La caja de los muertos
Solo un camino peligroso bordeaba un risco y descendía en una cuesta infame. En una cueva del monte guardaban las dos cajas de madera, una era más ligera y otra más ancha, según el fallecido fuera más flaco o más grueso. Los hombres emprendían ese trasiego hacia el cementerio del caserío, que quedaba en la costa, al otro lado del barranco, y al regresar parecían melancólicos, con sus chaquetas oscuras.
Desde que hicieron la carretera, la gente del lugar huyó despavorida. Sus antepasados habían resistido durante siglos en base a cultivos y ganados.
Cuando se producía algún fallecimiento, las mujeres colocaban tijeras en cruz en la entrada de sus casas para que la desgracia siguiera de largo por los montes y no llegara otra nueva desdicha en la zona.
Las cajas están pintadas de negro, y siguen guardadas en el interior de la gruta, protegida por una puerta con barrotes de metal.
Yo sueño que estoy muerto y me introducen en la caja más menuda, porque en el mundo de los vivos nunca pesé demasiado. Fui de mediana estatura, pero enteco, y mi salud nunca fue buena por lo que no podía llegar a una avanzada edad.
Un trozo de queque fue mi última cena, con un poco de queso duro. No sé si fue la causa de mi muerte aquel pedazo de bizcochón, tuve el estómago muy revuelto en la madrugada, en una agonía que concluyó a la salida del sol.
Me han de llevar en la caja comunal por el camino del cementerio de la costa, como soy poco corpulento solo hacen falta dos hombres corrientes para que me conduzcan. Primero me atan bien para que no me mueva en la terrible bajada, luego cada uno de los porteadores se acomodan en las angarillas.

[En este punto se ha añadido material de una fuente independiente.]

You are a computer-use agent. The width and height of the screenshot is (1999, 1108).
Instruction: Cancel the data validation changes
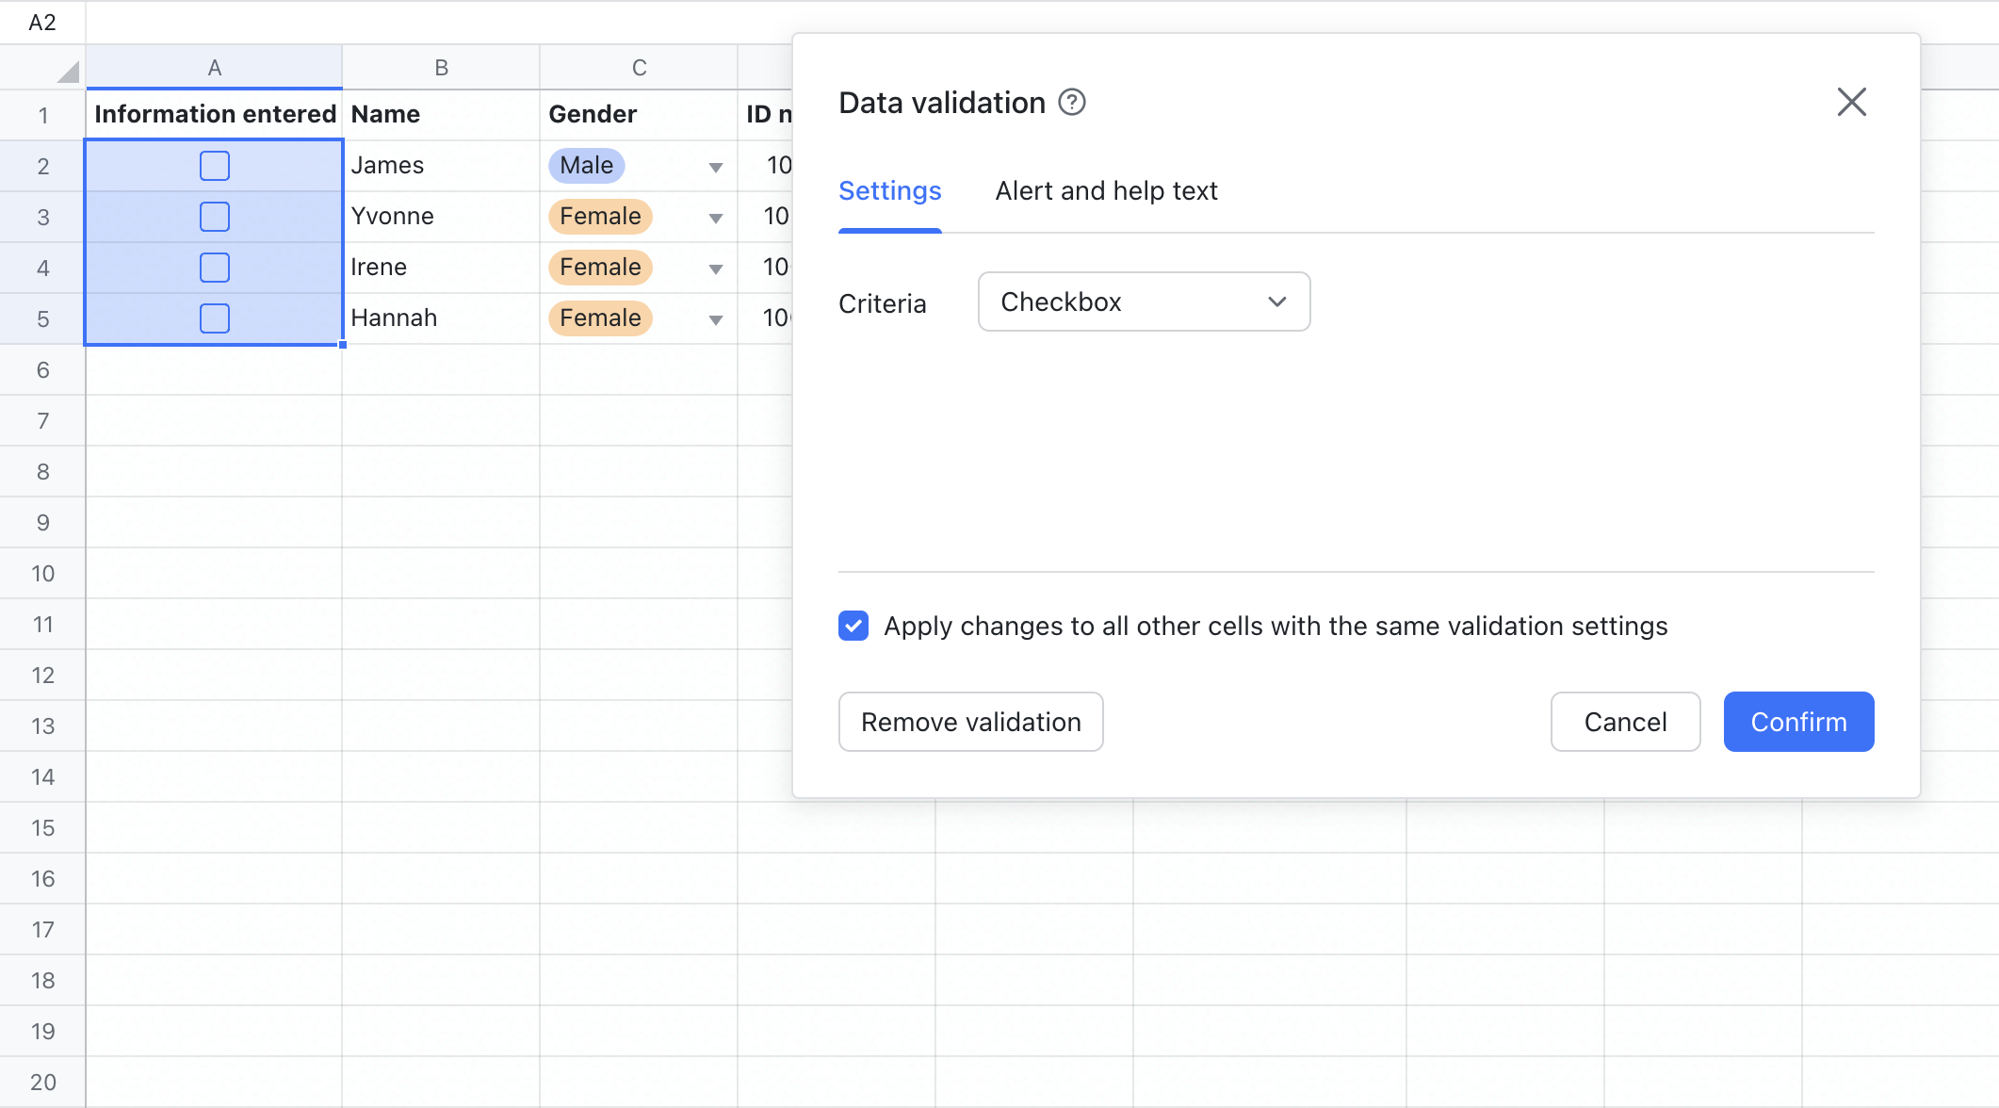coord(1625,722)
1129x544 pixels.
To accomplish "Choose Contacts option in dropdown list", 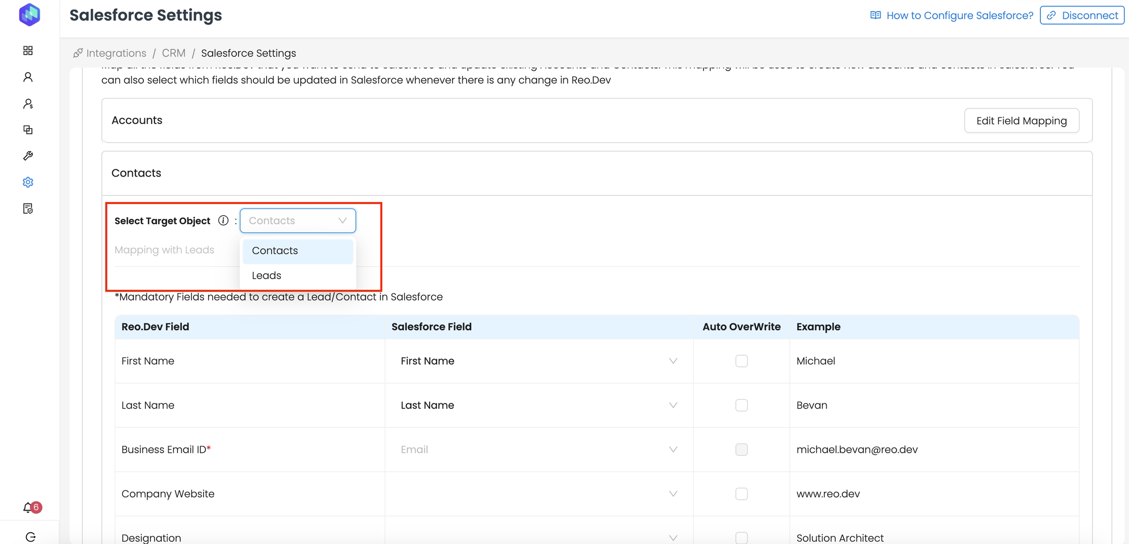I will (x=275, y=251).
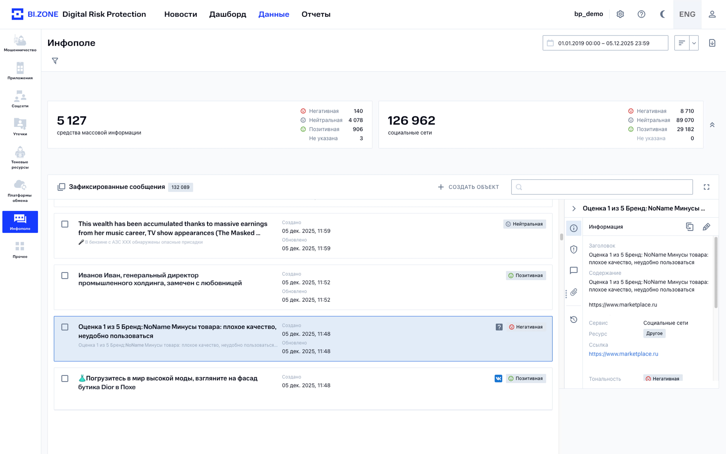Open the sort order dropdown arrow
Screen dimensions: 726x454
pos(694,43)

Pero antes de eso me han tenido dos días esperando a que amainase la lluvia, porque es peligroso andar esos caminos cuando están mojados y hay charcones. Nadie se arriesgaría a pasar el desfiladero con el tiempo tan malo que hasta caía granizo.
Aunque la caja estaba totalmente desnuda por dentro, yo esperaba que el viaje fuera cómodo y que al final no tuvieran que enterrarme envuelto solo en una manta como hacen los musulmanes.
Sabía que a lo largo de la caminata había dos descansaderos, para que los que me cargaban pudieran refrescarse o cumplir cualquier diligencia del cuerpo.
Muchos pastores tenían temor a atravesar esos parajes con sus ganados. Si no tienen más remedio que aproximarse porque las cabras se les han escapado, se persignan y rezan el Credo.
Mis menguadas finanzas no me habrían permitido lujos en mis exequias, no tenía fondos para que me dijeran las treinta misas gregorianas en beneficio de mi alma, ni mucho menos podía contratar un entierro de primera, con el sacristán cantando en el armonio esos réquiems hermosos que solo están reservados para el notario, el farmacéutico y las damas de las familias principales, esas mismas que en la misa se arrodillan ante un sitial con su nombre y apellido. Como viví en aquel remoto caserío, nunca pensé que viniese conmigo la banda de música municipal ni que el cura dijera oraciones todavía de cuerpo presente, ni que me acompañaran los campesinos con sus ternos negros reservados para la procesión del Viernes Santo.
Morirse, a fin de cuentas, es tan caro como comprar la mejor vaca de la comarca. Así que me lo tengo que recordar.
Pero al cruzar el umbral me llevé una alegría, pues el más allá es un ámbito de luz. Ya éramos inmateriales, no teníamos la necesidad de poseer cosas, vivíamos en el no-tiempo y en el no-espacio, cruzábamos el espacio igual que centellas, éramos millones de luminarias flotando sin hacernos daño. Soñé que la otra vida es mejor.